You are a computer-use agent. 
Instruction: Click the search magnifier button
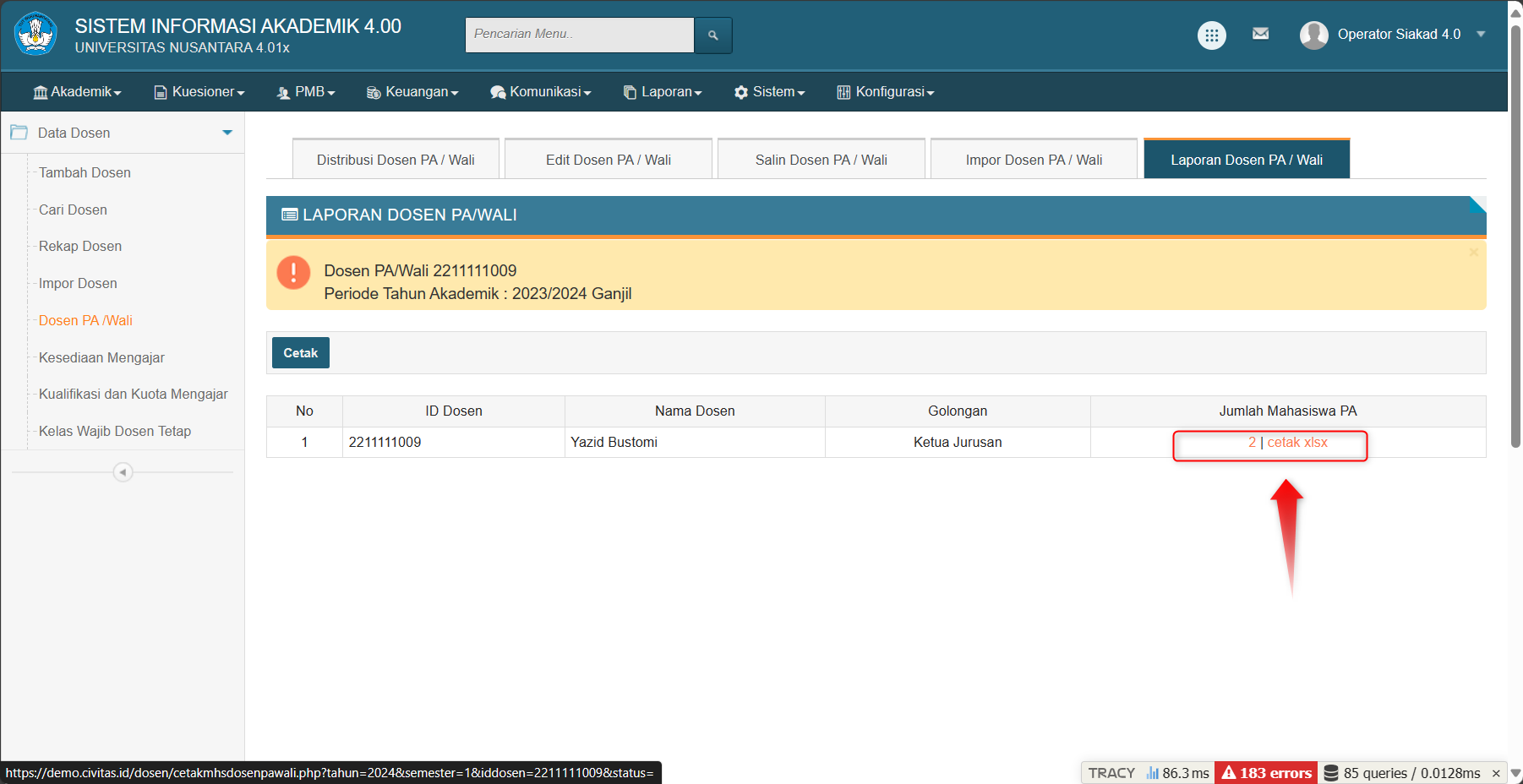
...
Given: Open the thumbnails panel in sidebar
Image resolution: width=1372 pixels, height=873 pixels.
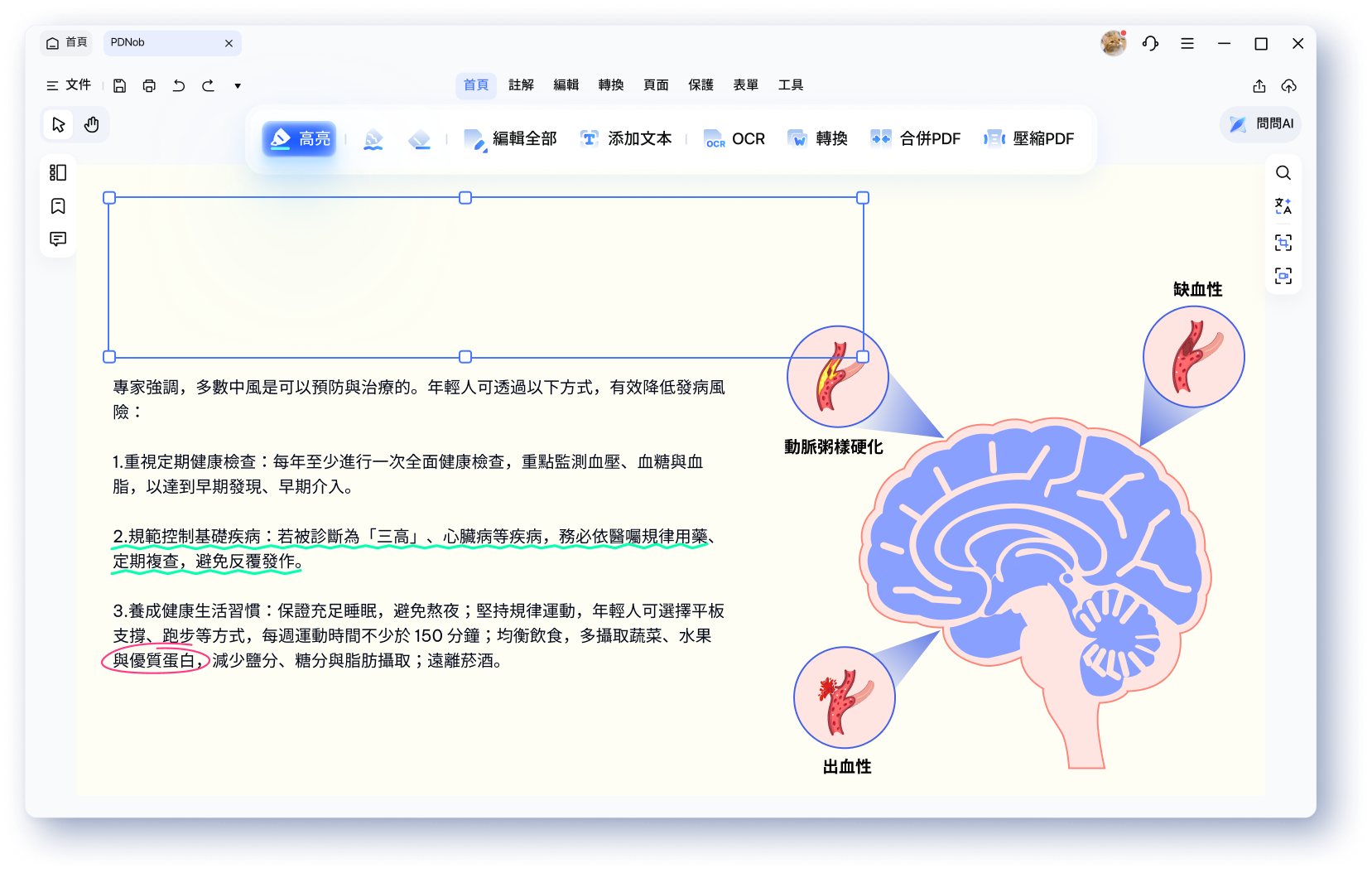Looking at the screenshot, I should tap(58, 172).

> **Exercise aim**:
Using the data above, repeat exactly the lines that begin at the line with "You are a computer-use agent." and end at the line with "Instruction: Click the", both ends included.

> **Your response**:
You are a computer-use agent. 
Instruction: Click the search magnifier button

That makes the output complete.